Es ist von enormer Wichtigkeit, mit dem korrekten Verhalten vertraut zu sein: Zwar kommt je nach Ereignisfall an der HSG das Sicherheitsteam oder ein Krisenstab zum Einsatz, doch es kann nicht erwartet werden, dass jederzeit und an jeder Ecke eine auf den Notfall vorbereitete Person anwesend ist. «Wenn ich während einer Vorlesung Schüsse hören würde? Wahrscheinlich würde ich mich so schnell wie möglich zum Ausgang bewegen», meinte die Mehrzahl der befragten Studenten.
Doch auf diesen Reflex ist kein Verlass: Denn bei einer allfälligen Flucht besteht die Möglichkeit, dem Schützen direkt in die Falle zu laufen. Deshalb gilt es, sich schnellstmöglich in einem Raum einzuschliessen und diesen zu verbarrikadieren.
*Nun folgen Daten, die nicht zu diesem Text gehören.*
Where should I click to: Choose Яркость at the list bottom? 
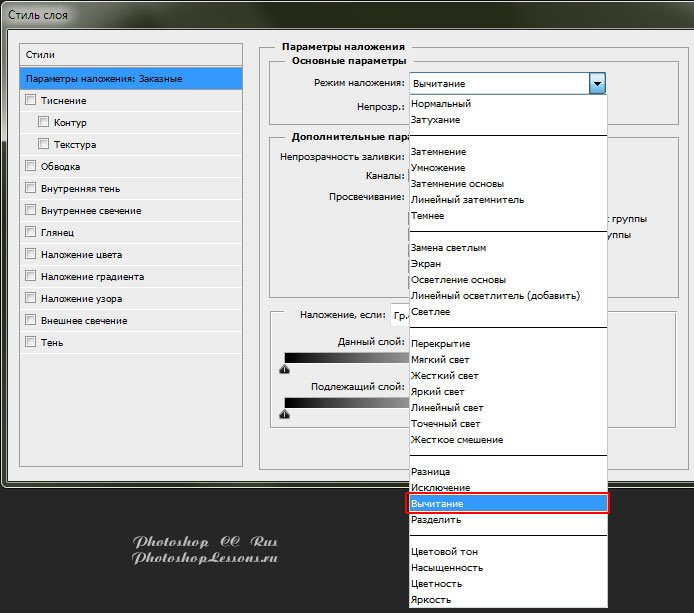(x=431, y=600)
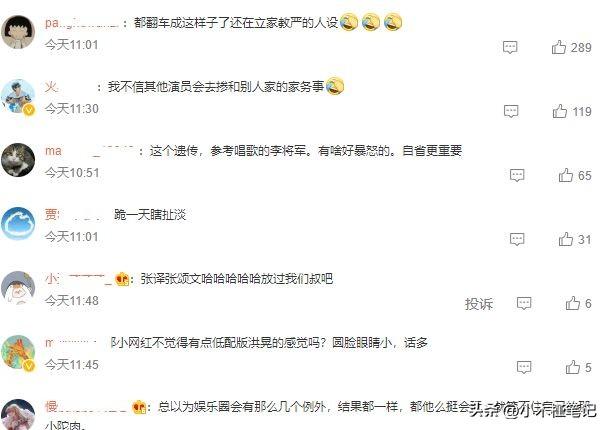Thumbs up the 5-like comment
The width and height of the screenshot is (609, 430).
point(573,367)

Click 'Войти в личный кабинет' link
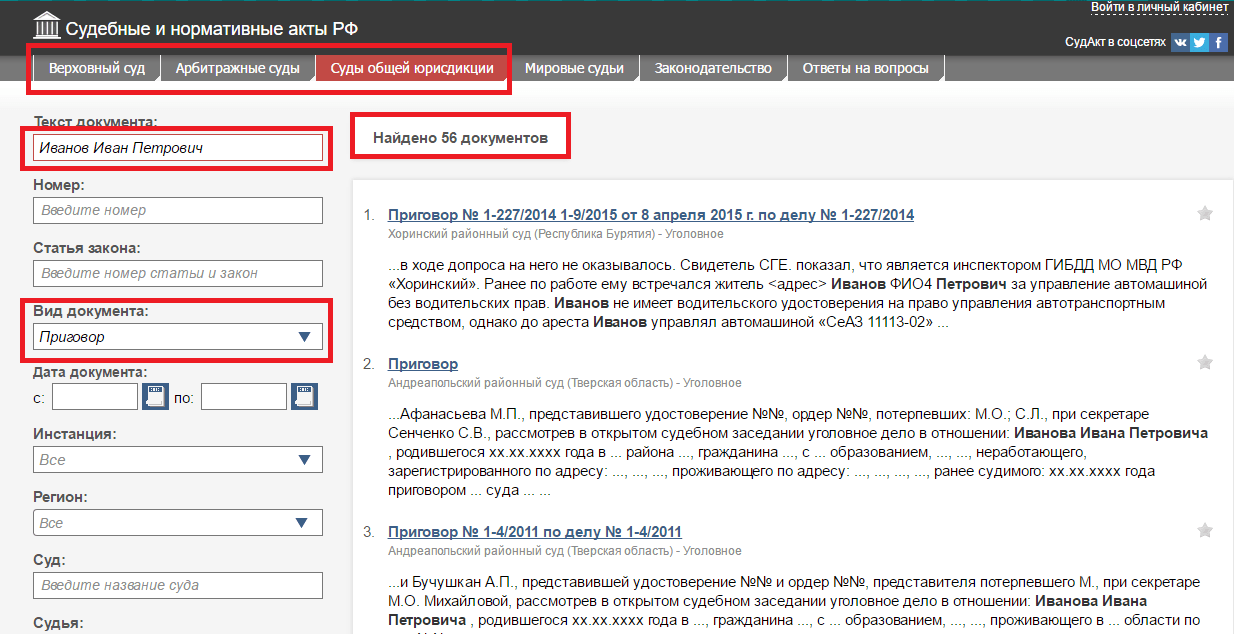tap(1159, 7)
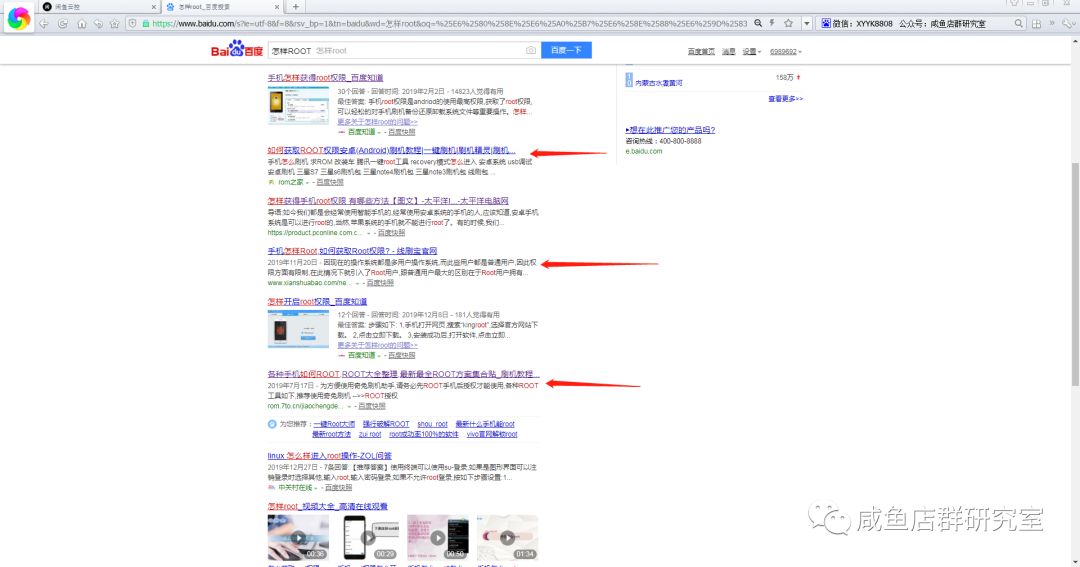Click the camera image-search icon in search box
Screen dimensions: 1080x567
pyautogui.click(x=531, y=50)
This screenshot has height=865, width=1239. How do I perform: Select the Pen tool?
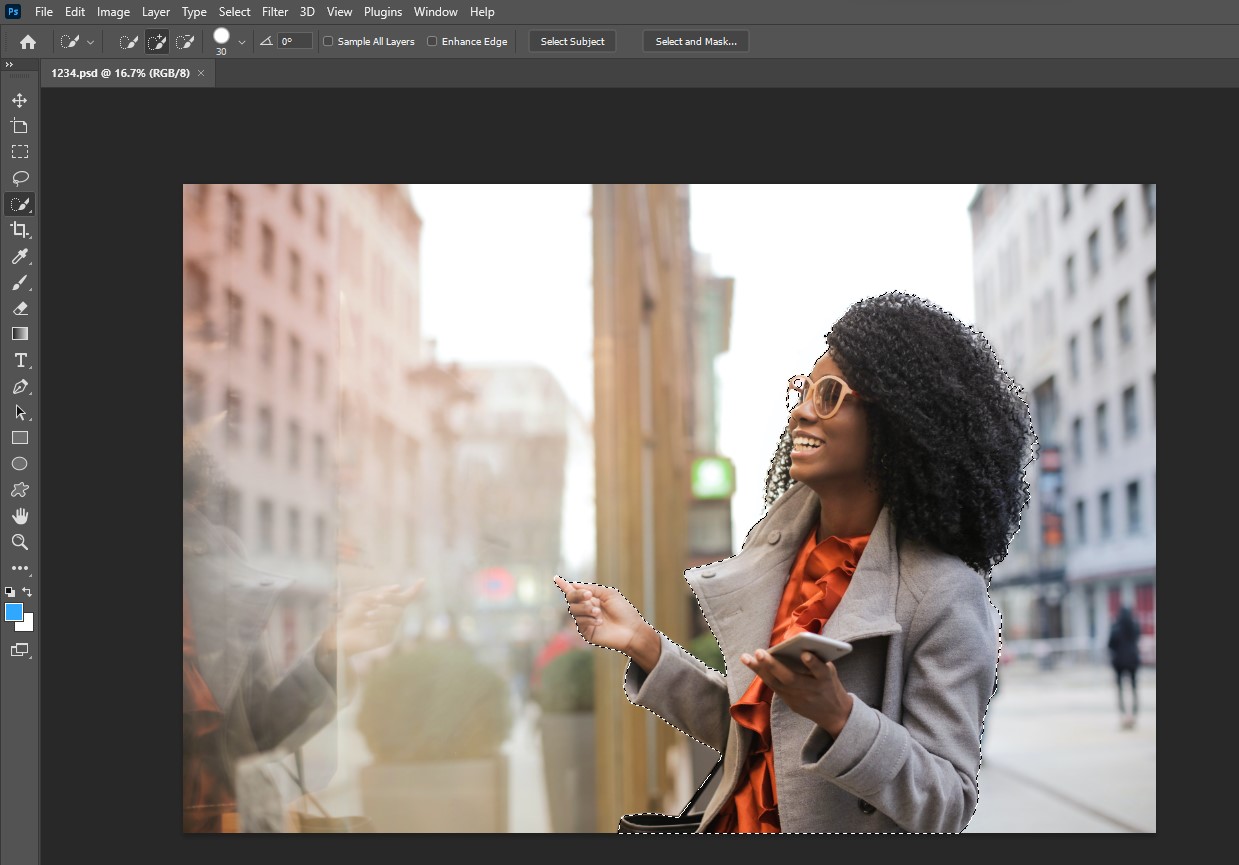tap(19, 386)
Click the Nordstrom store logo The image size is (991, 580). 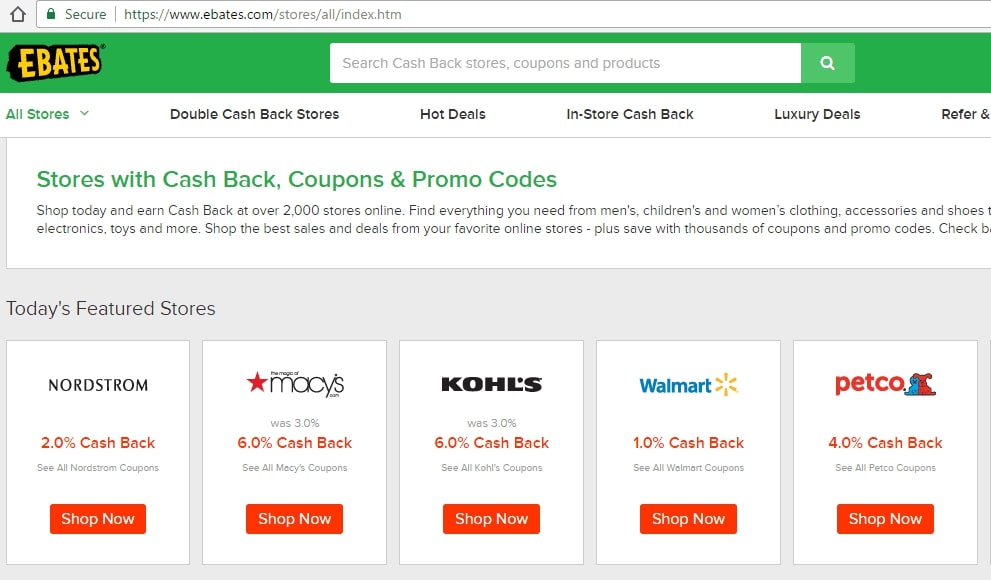[x=98, y=385]
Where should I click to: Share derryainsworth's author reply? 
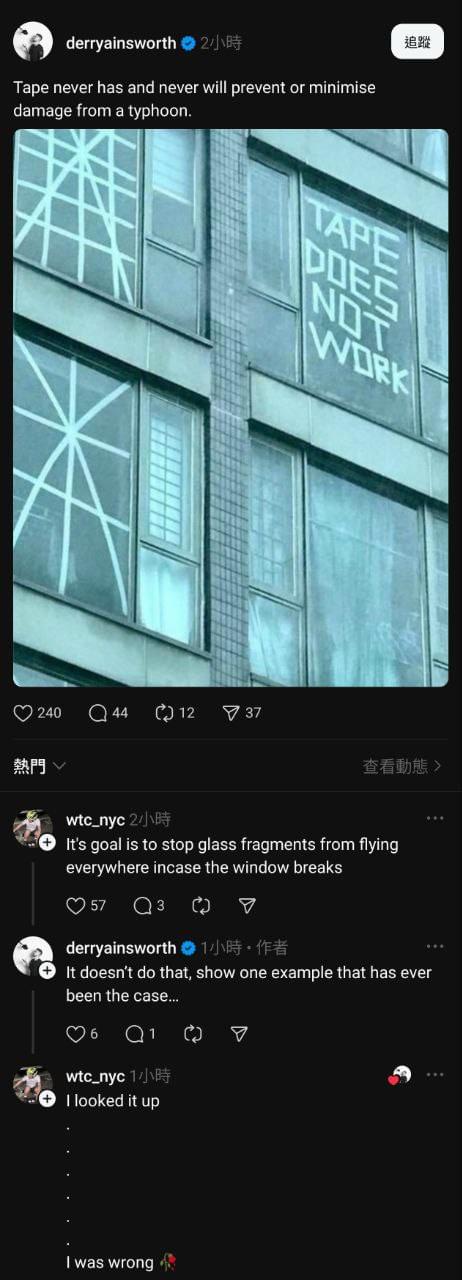[x=239, y=1033]
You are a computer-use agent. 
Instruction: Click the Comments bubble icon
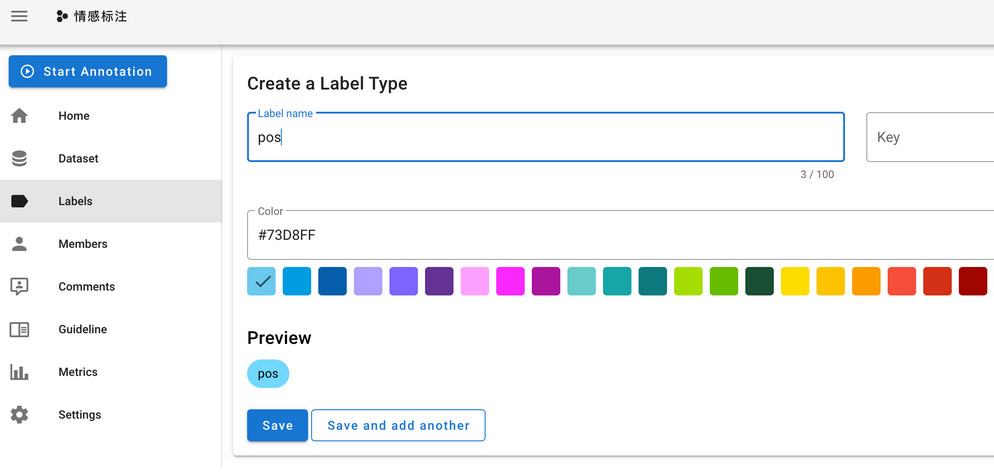(19, 287)
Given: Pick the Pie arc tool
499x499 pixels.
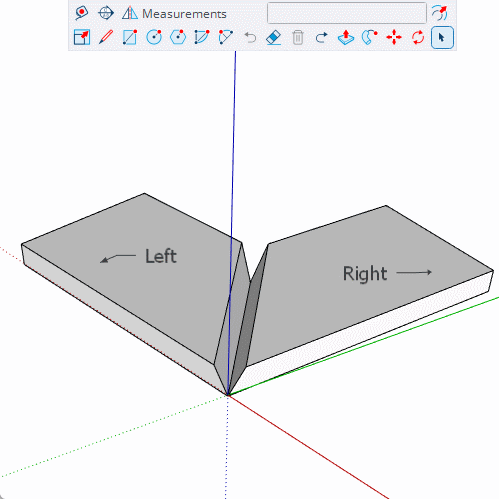Looking at the screenshot, I should (x=202, y=37).
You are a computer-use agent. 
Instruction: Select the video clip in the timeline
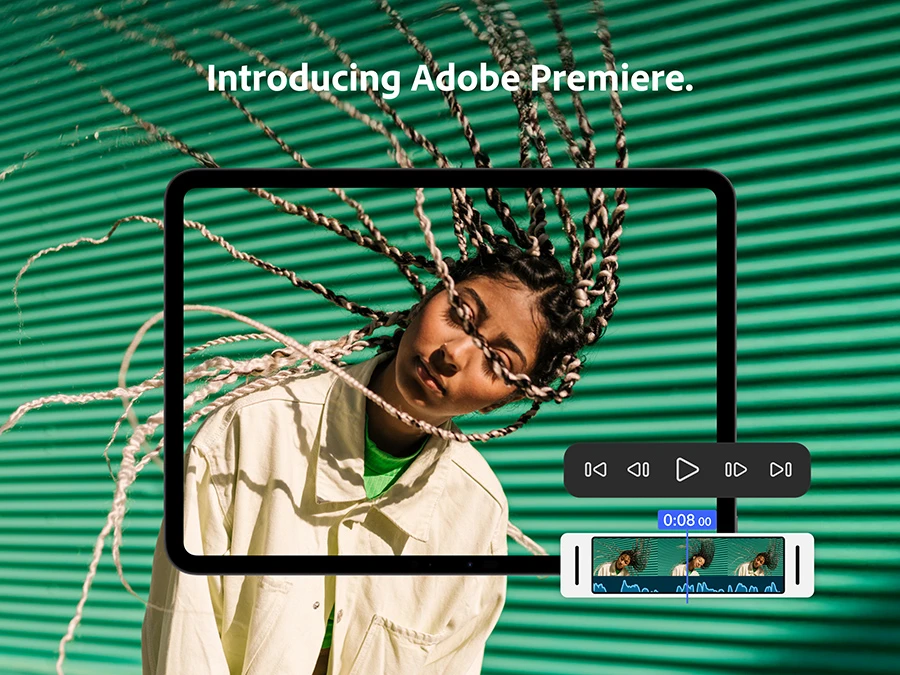[x=660, y=565]
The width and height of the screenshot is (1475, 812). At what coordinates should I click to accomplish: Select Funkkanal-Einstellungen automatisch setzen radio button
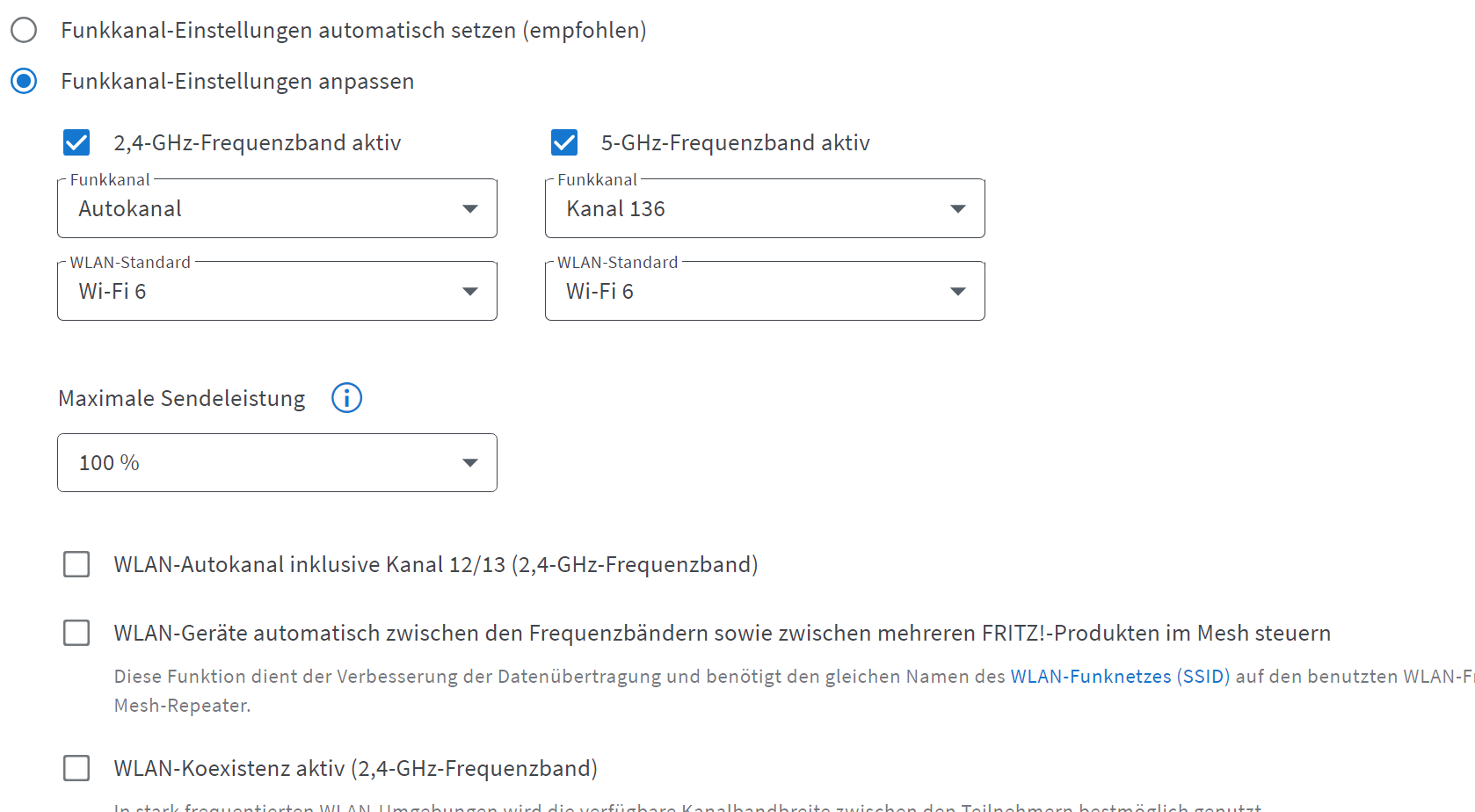point(24,30)
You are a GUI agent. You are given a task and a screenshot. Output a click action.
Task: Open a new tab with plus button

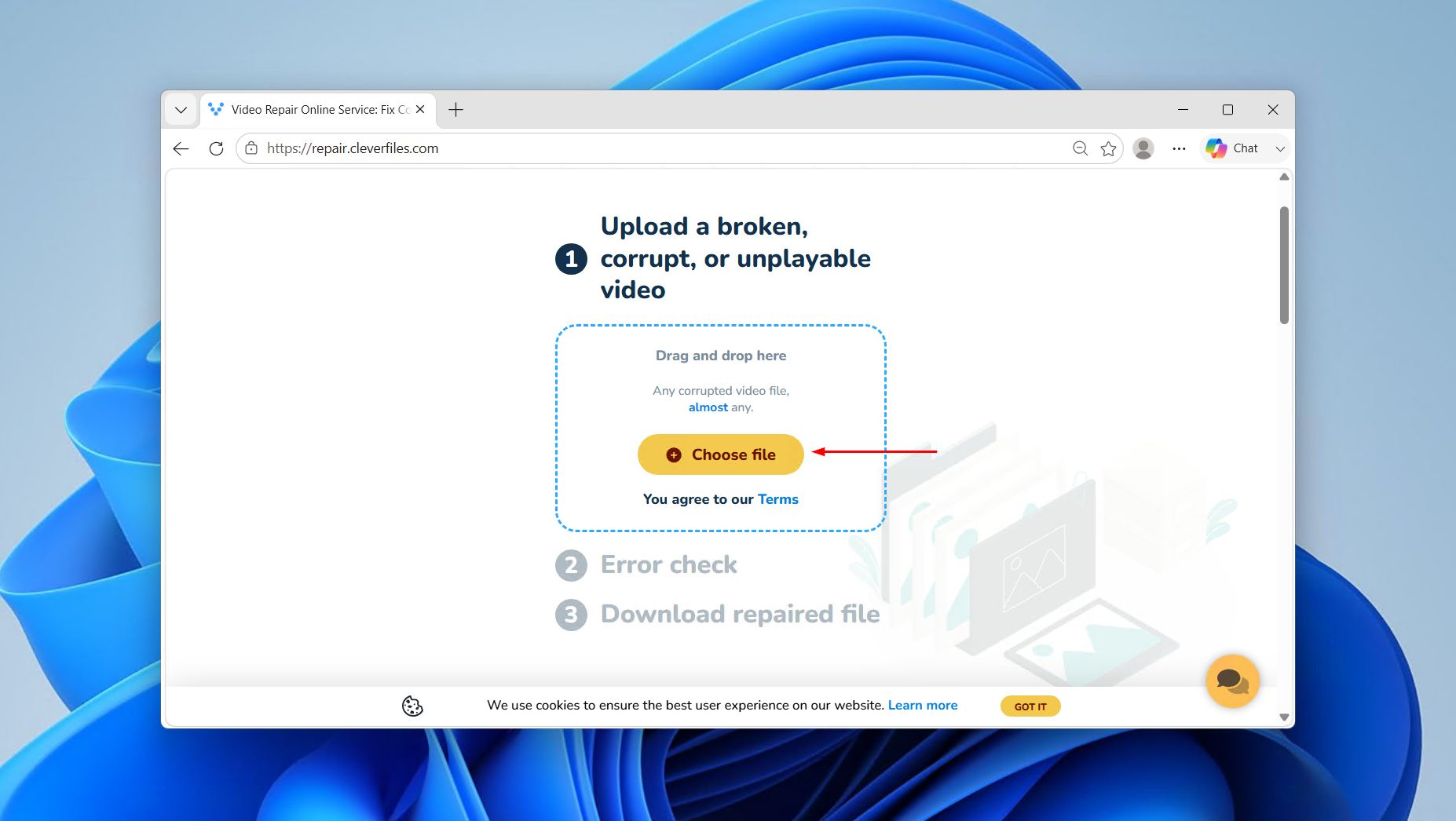click(x=455, y=110)
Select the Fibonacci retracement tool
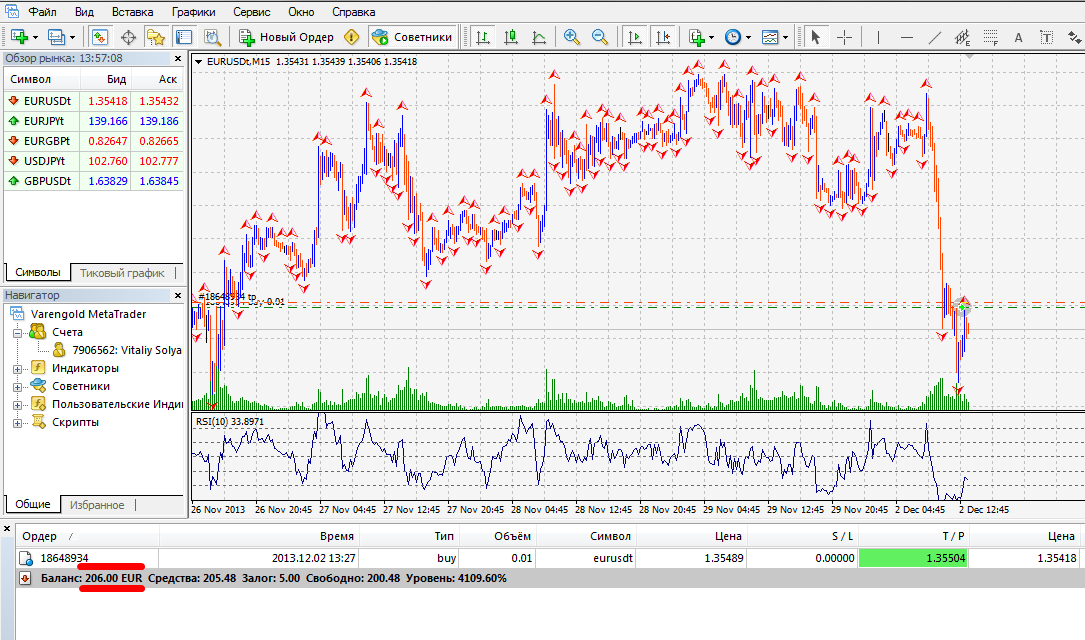This screenshot has width=1085, height=640. click(x=990, y=37)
Um die für Rettungsarbeiten benötigten Netzwerke nicht zu überlasten, sollten dabei alle Mobiltelefone bis auf eines ausgeschaltet werden. Diese eine Telefonnummer soll mit der Anzahl der Personen im Raum inklusive möglicher Verletzter mittels Notiz an einem Fenster angebracht werden. Um es allerdings niemals so weit kommen zu lassen, gilt generell, Vorfälle und Unregelmässigkeiten immer und sofort dem Hausdienst der Universität zu melden. Eine Universität gestaltet sich schliesslich auch als eine facettenreiche Gemeinschaft und als ein Ort des Zusammenkommens – und diesen gilt es in der heutigen Zeit gemeinsam zu schützen.